In order to have a simpler performance management model, consider implementing the S-M-A-R-T technique. This is a technique for goal-setting.  Goals or objectives should be:

 

  • S : Specific – Be specific with the goal and ensure it is a clear goal for easy understanding in the organization.

  • M : Measurable – All plans must be measurable and easy to comply with.

  • A : Achievable – Do not plan on actions that are not easily achievable by the organization. Simply, be realistic with the plans.

  • R : Relevant – All plans must be relevant and able to leave positive effects on organizational growth.
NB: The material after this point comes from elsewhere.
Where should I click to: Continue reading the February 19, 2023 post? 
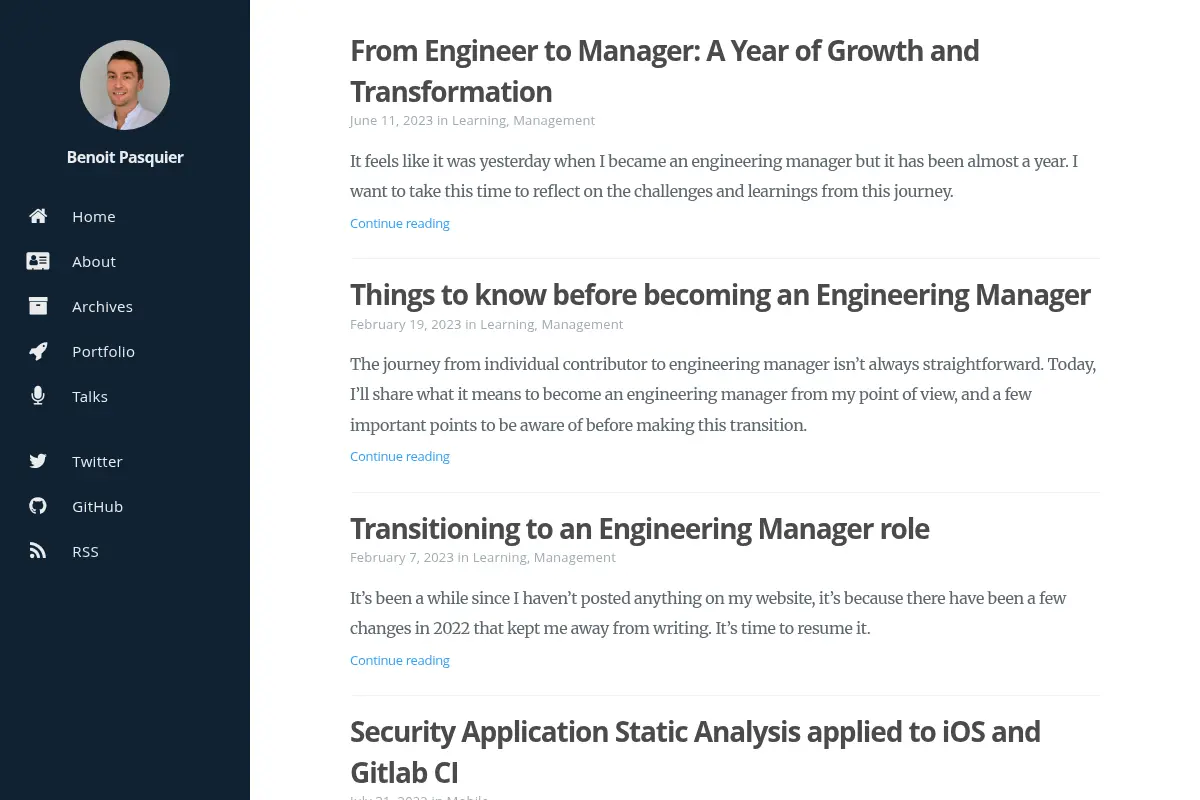click(x=400, y=456)
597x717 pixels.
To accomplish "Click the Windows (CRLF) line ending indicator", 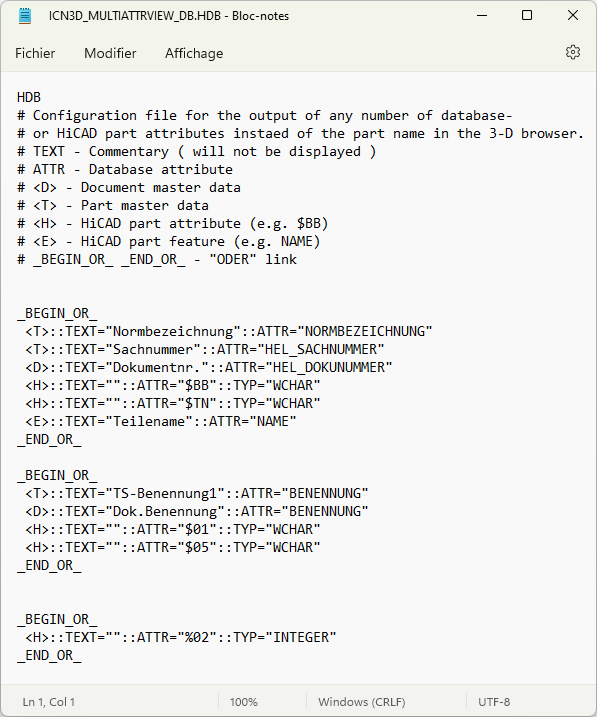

  • T : Time-Bound – Do not make plans to borders away from achievable time.

 

One of the most essential processes in this phase is the last portion of it.  Both the manager and employee (and sometimes HR) should agree and confirm the plans before implementing them.  This ensures an understanding by all involved.

 

 

Monitoring:

The second phase of the performance management cycle involves keeping tabs on the ongoing activities and businesses of the organization. Check up on the progress and employee performances in place towards achieving an organizational goal. Meet occasionally to discuss difficulties and proffer solutions. It is ideal to hear staff suggestions as they sometimes know what is best for the company since they are more involved in the production aspect. In this phase, a manager should provide ongoing coaching, counseling, mentoring, and guidance.  They should also promote employee training and development opportunities in order to manage underperformance and disciplinary issues better.  
 
Performance monitoring and development should be ongoing processes, that if encompassed with effective goal-setting, can build a bridge to employee success.

 

 

Reviewing:

Review activities to identify how much of the goals have been met so far. In essence, here we determine the accountability effectiveness measures.  Ideally, a review should result in taking measures to enhance the current situation. Further, it is essential to determine that the additional measures help to meet goals. Giving due attention to staff is critical. The staff could likely be declining as a result of specific new company policies, innovation, working environment, or poor employer-employee relationships. In order to uncover the cause, question such staff, and do not reprimand the staff in the process. Be encouraging to convince such staff to become more committed to the job. It is important to refer to previously developed plans to see if goals have been met.  Determining rating results is important at this stage.  At this stage, managers should provide feedback on the rating results and performance objectives.  The keyword is feedback!

 

 

Rewarding:

The fourth and final state of the performance management cycle is the rewards, remuneration, and recognition phase.  This is an encouragement of an employee’s performance for the season. Dale Carnegie (Leadership Training Guru) opines that “People work for money but go the extra mile for recognition, praise, and rewards.” Apart from money, workers also need recognition and deserving praises. What this means is that an employee who feels unrecognized will not remain committed. To encourage that desire to work more and dedicate more, a reward should be considered. Such rewards could come in many forms and may include gifts, promotion, increased salary, reduced work hours, and extended liberties. Rewards should not initially be tied to ratings or plans.  Ratings should be used to evaluate performance.  Meeting goals and objectives may ultimately be tied to monetary rewards such as bonuses or merit increases.  Other rewards may include promotions, special recognition, or meeting requirements for certification.
 
This stage is also characterized by implementing performance improvement initiatives as or if necessary.  If the employee did not meet desired goals and objectives, they should not necessarily be rewarded, but should also receive the appropriate follow-up to ‘reward’ their performance. This is sometimes done with performance improvement plans.